Earlier this year, I attended an event at an uncle’s home in one of Nairobi's leafy suburbs. It was a birthday cum graduation party for his daughter - one of my cousins. 

It naturally turned into a sort of family get-together. 

Now, it has been a couple of years since I met some of these cousins. You know how unforgiving Nairobi is to extended families with shaky foundations. 

My cousins and I - we’ve all quite grown up. Some thriving, some just... let’s say, surviving.

We hung out on the lawns, catching up - giving side eyes to the glum faced catering team. The official ‘cake cutting’ session and speeches were set for noon.  

At some point, I overheard Auntie (birthday girl’s mother) go off on one of my cousins, Kim - an accountant by profession - who’d been ‘between jobs’ for a year, or so. 

Now, the poor guy was just hanging out, cracking non-committal jokes at a non-performing politician we had elected in the village. 

Then, Auntie happened.

She’s famous in the family for her knack of shooting straight from the hip. The backdrop is that Auntie had apparently pulled strings for Kim’s previous job, which he’d somehow ‘messed up’. 

"Haiya, Kim - You are here? You came?”

Not a polite "Hey, Kim. How do you do...."

Or, something subtle like - "Hey, Kim, may I have a word ....”

Just a straight-up implied  “Why are you here after messing up a job I had pulled all the strings for” kind of thing. 

The whole lawn went silent. I was ten yards away from Kim - but, I caught a few stray arrows of embarrassment. 

Suddenly, Kim was aware of his faded khakis, battered sneakers and worn leather jacket. 

That’s when I realized how highly people rate formal employment and job titles. If you do not have a job title, family increasingly finds you irrelevant - like, respect is pegged on your job title - no matter how little you actually earn. 

What most of my cousins didn’t know was that Kim was probably doing better than them all - unemployed state and all.

Understandably so, as most of this crowd hadn’t been in the village for a year or so. 

After his job contract ended, Kim had accepted his situation very well and settled in the village. He had invested lightly in agro-farming which had grown exponentially over the last several months. 

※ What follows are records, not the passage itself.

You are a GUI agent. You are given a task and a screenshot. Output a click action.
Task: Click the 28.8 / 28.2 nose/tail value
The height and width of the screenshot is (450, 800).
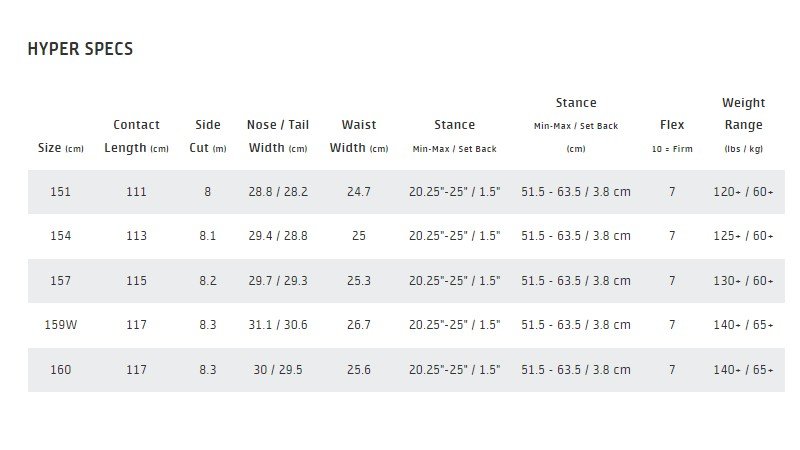click(x=277, y=191)
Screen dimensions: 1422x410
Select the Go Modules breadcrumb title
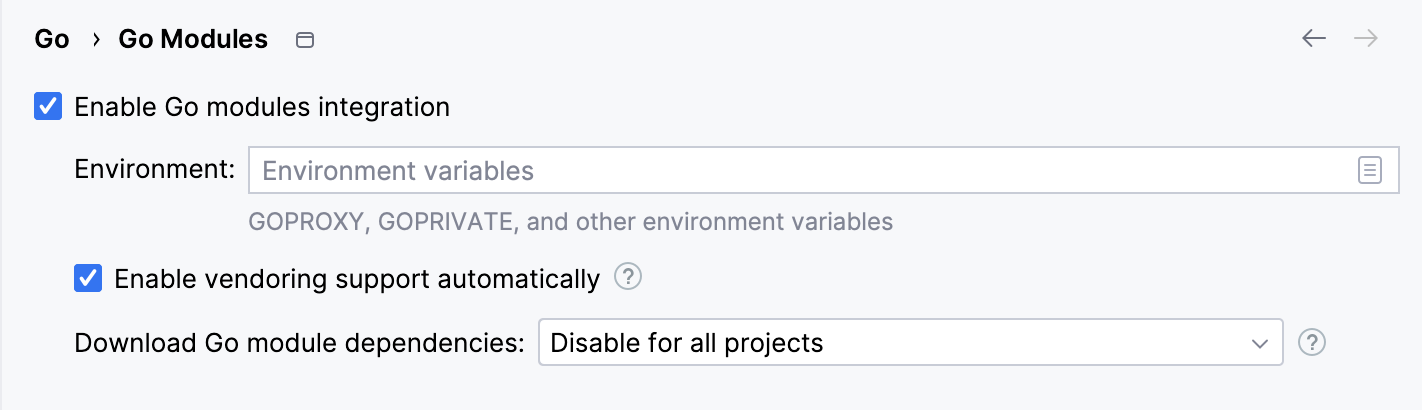point(193,40)
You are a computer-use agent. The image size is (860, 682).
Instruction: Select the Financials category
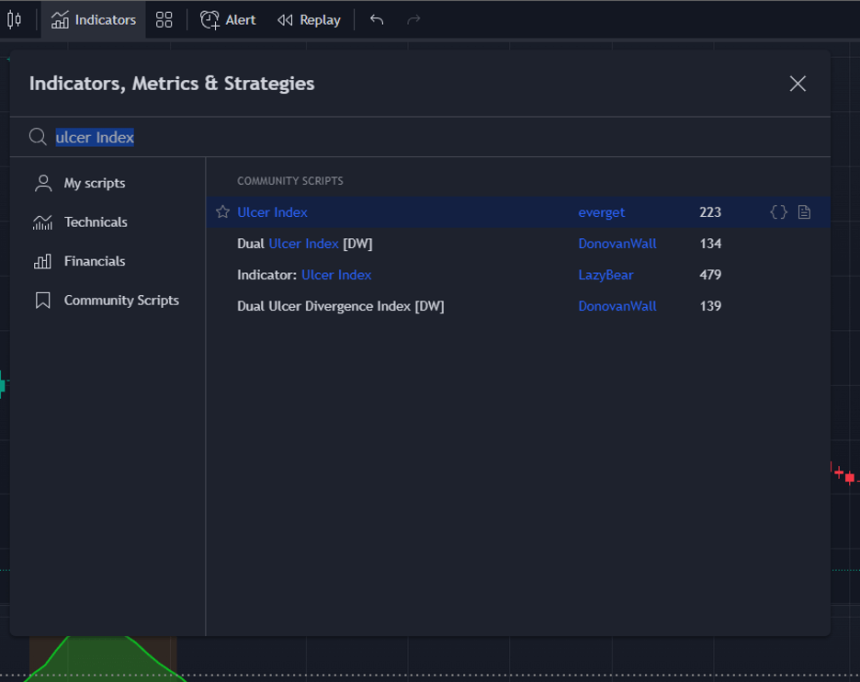click(x=94, y=261)
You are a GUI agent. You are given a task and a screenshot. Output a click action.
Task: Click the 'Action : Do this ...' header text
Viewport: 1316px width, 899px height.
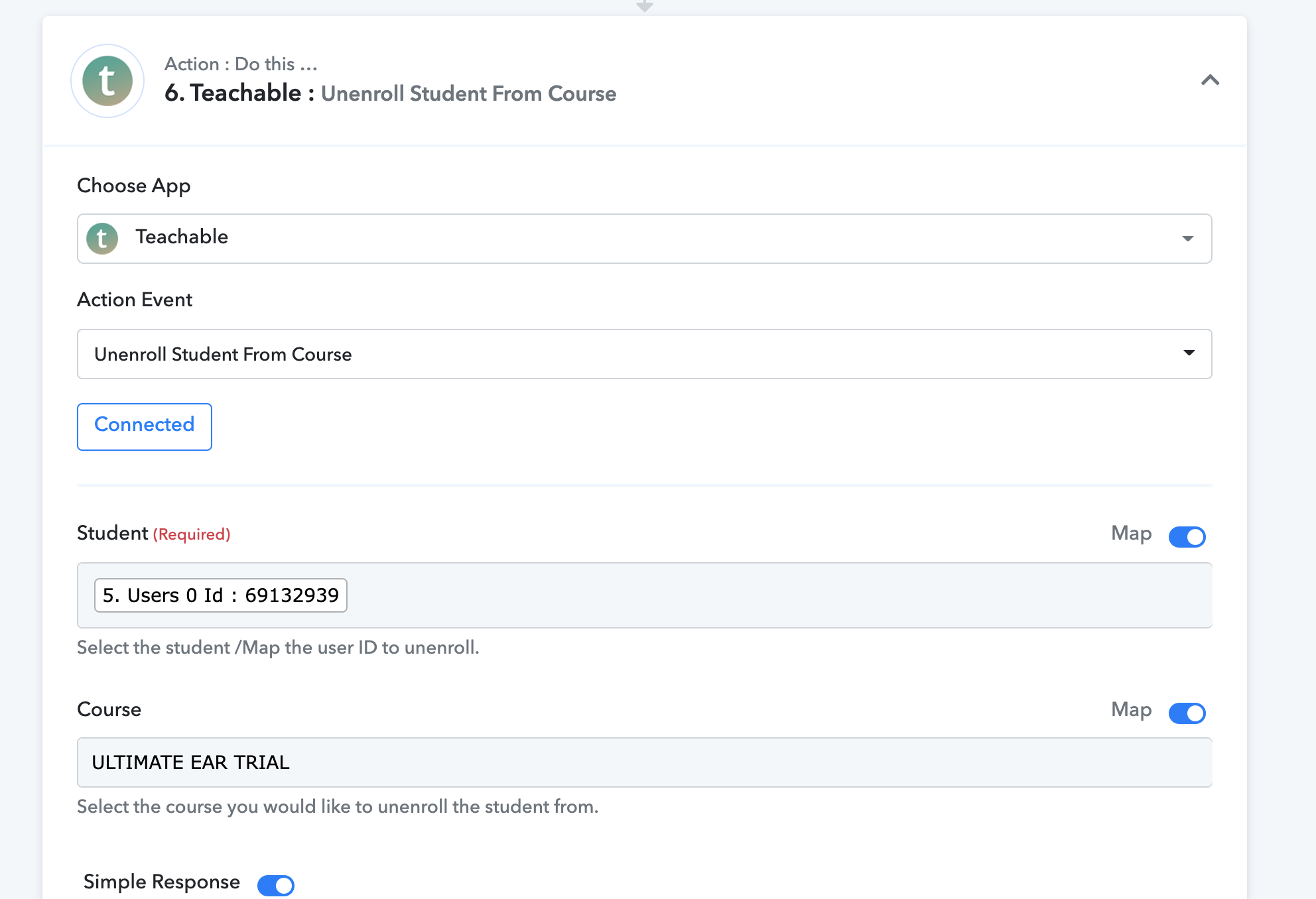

Kim enjoyed a decent monthly income from the farm - chicken meat and eggs move fast with an insatiable market demand. He had rabbits, ducks, pigeons and a rather cocky lock of turkeys.

Last Christmas, I saw Kim sell off a pair of turkeys for an astonishing Ksh10,000 - each! I was shocked! Tax free income with almost zero expenses. They were free range. 

I had spent lots of evenings with Kim. I knew, for a fact, that if his former employer offered a double salary, more off days and other perks - he’d never go back. 

Problem is, Kim didn't know to explain that to his Auntie who viewed him as an absolute failure. Oh, he’d also forgotten (not unable) to shop for the latest designer clothing. 

Every other cousin on that lawn had a flashy phone, trendy clothes and bank-financed cars in the driveway. They had fancy job titles, yes - but, hey - monthly bills and loans had them all on the redline. 

I was pretty sure very few cousins there had shares in a Sacco, unlike the unemployed Kim - he had gradually built a nest egg from his eggs income. Excuse the pun. 

I didn’t know what I really wanted, then.

Do I get a job in the city and join the 9 - 5 bandwagon, or - follow Kim’s path - eke out a tax free albeit less glamorous self-employment lifestyle?

The latter also comes with a ton of freedom!

Truth is, family and society is very judgemental on an unemployed man. Somehow, your worth is tied to your title and perceived income. 

You can, however, take a different path with a set of unconventional skills and still be a financial success.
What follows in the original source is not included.